■ **PROBLEM TO WORK ON**
For the data below, restate word for word only the lines from the line containing "Task: Click the back navigation arrow icon" through the line containing "The image size is (1456, 819).", both ends included.

■ **MATERIAL PROVIDED**
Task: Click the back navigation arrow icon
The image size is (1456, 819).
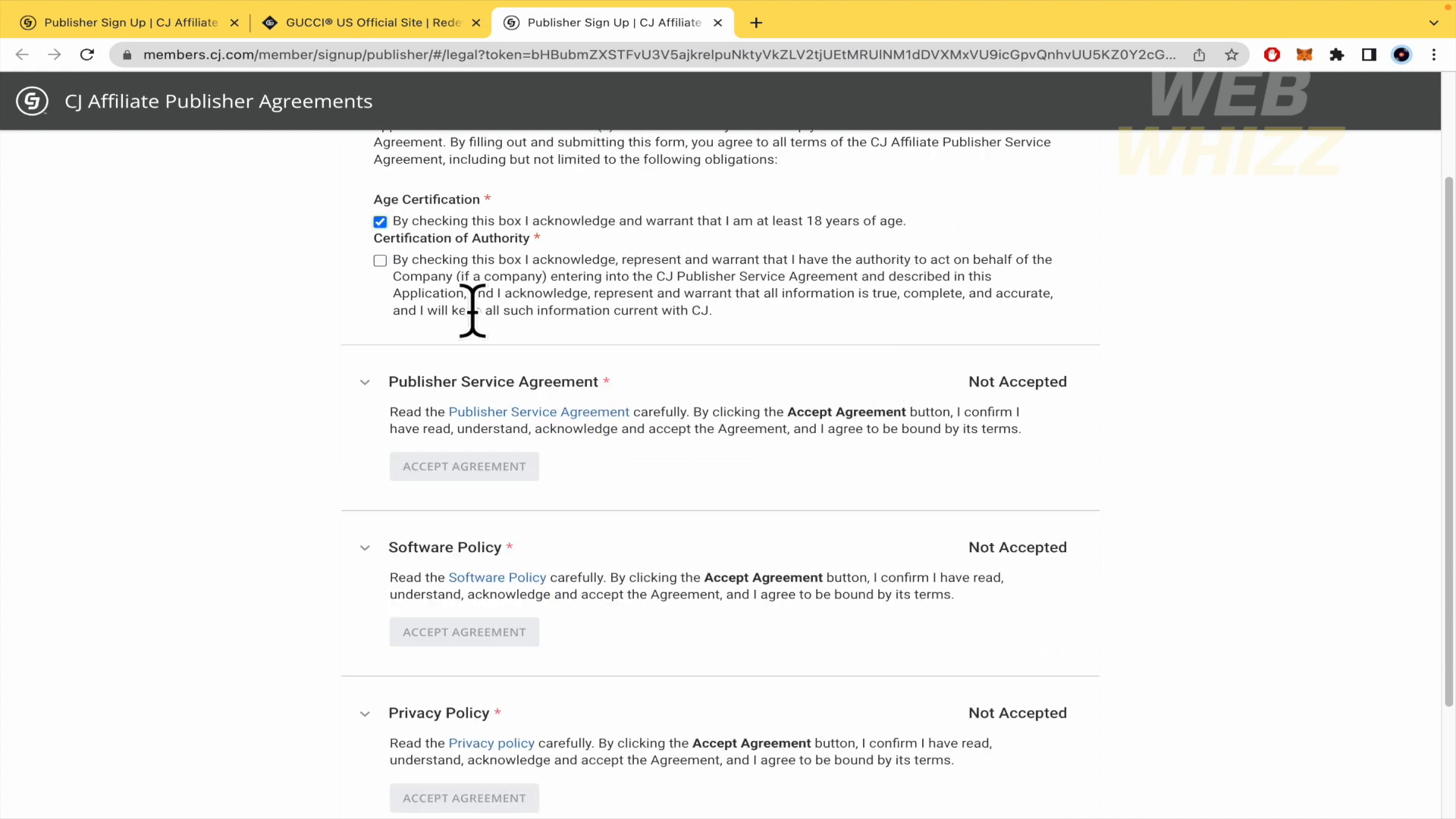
* * *
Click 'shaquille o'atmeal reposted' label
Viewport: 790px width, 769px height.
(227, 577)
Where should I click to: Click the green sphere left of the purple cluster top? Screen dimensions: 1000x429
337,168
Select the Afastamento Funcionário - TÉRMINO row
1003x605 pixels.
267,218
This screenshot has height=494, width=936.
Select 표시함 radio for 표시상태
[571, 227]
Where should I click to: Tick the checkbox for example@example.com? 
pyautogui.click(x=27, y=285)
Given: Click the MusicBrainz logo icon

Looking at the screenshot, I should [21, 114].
--
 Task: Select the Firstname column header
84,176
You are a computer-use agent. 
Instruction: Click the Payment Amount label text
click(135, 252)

■ **YOUR RESPONSE**
Task: Click the back navigation arrow icon
The image size is (1456, 819).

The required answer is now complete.